Start the clone and it comes up as an independent container with a fresh DHCP lease and the hostname you set. This is the golden-image workflow: build once, snapshot the base, template it, and stamp out copies in seconds. You can also clone a regular stopped container directly without templating it first, which is handy for one-off duplicates.

Faster path: the Proxmox VE community scripts

For ready-to-run application containers, the community-maintained helper scripts wrap container creation and app install into one command. The original tteck scripts were handed off and now live at the community-scripts ProxmoxVE project. They are convenient, but they run as root on your node, so read the script before you pipe it into a shell. The native pveam and pct path in this guide is what those scripts automate for you, and it is the one that does not break when a project moves.

Troubleshooting

“unable to open file … template … No such file or directory”

The template name in your pct create command does not match a downloaded template. Run pveam list local and copy the exact local:vztmpl/... string. A version in the filename changes between catalog updates, so do not assume an old command still matches.

“snapshot feature is not available”

The container has a bind mount, or its root filesystem is on storage that cannot snapshot (plain directory storage). Remove the bind mount, or move the container to LVM-thin or ZFS, then snapshots work.

Docker fails to start inside the container

The container is missing the keyctl feature, or it is privileged when it should be unprivileged with nesting. Set --features nesting=1,keyctl=1 and reboot the container. Check journalctl -u docker inside the container for the exact failure.

Permission denied writing to a bind mount

An unprivileged container’s root is host UID 100000. Chown the host directory to 100000:100000, or to the mapped UID of whichever user writes inside the container.
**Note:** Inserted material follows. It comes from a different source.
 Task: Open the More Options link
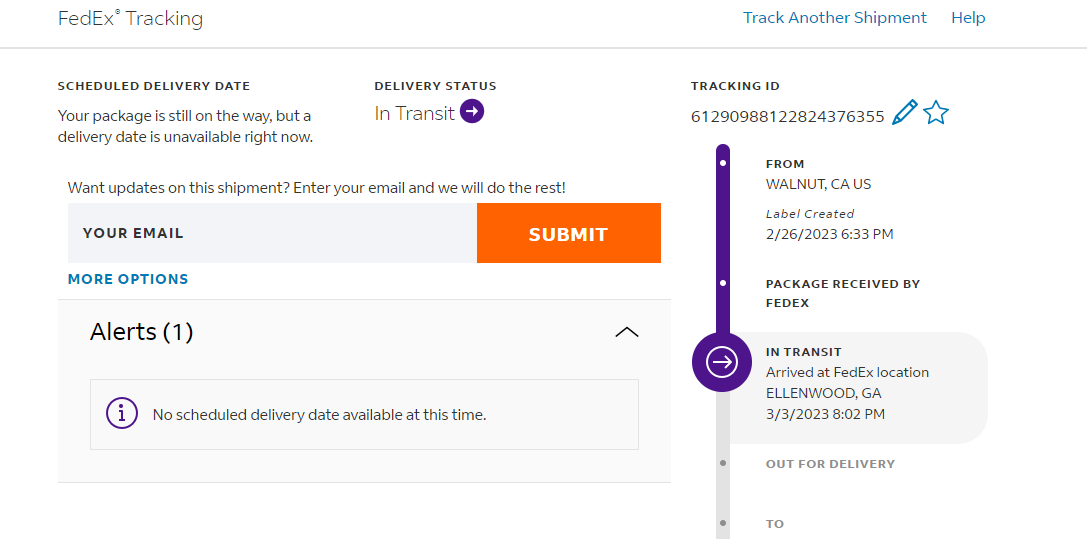(x=128, y=279)
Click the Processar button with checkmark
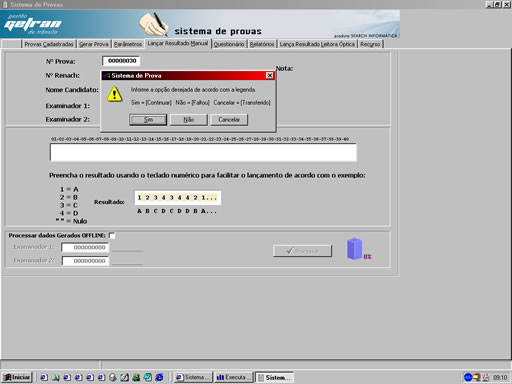The width and height of the screenshot is (512, 384). (x=302, y=251)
pct command quick reference

Most container management on a node comes down to a handful of pct subcommands. Keep this within reach:

TaskCommand
List containerspct list
Create from templatepct create ID TEMPLATE --options
Start / stop / rebootpct start|stop|reboot ID
Root shell insidepct enter ID
Run one commandpct exec ID -- command
Show configurationpct config ID
Change CPU / RAMpct set ID --cores N --memory MB
Grow the diskpct resize ID rootfs +NG
Snapshot / roll backpct snapshot ID name / pct rollback ID name
Convert to templatepct template ID
Clonepct clone SRC NEWID --hostname name
Back upvzdump ID --storage local --compress zstd

With the template downloaded once and these commands in muscle memory, a new Debian or Ubuntu container is a five-second job, and a tested base container clones into a fleet just as fast. That speed is the whole reason to reach for a container before a VM on Proxmox.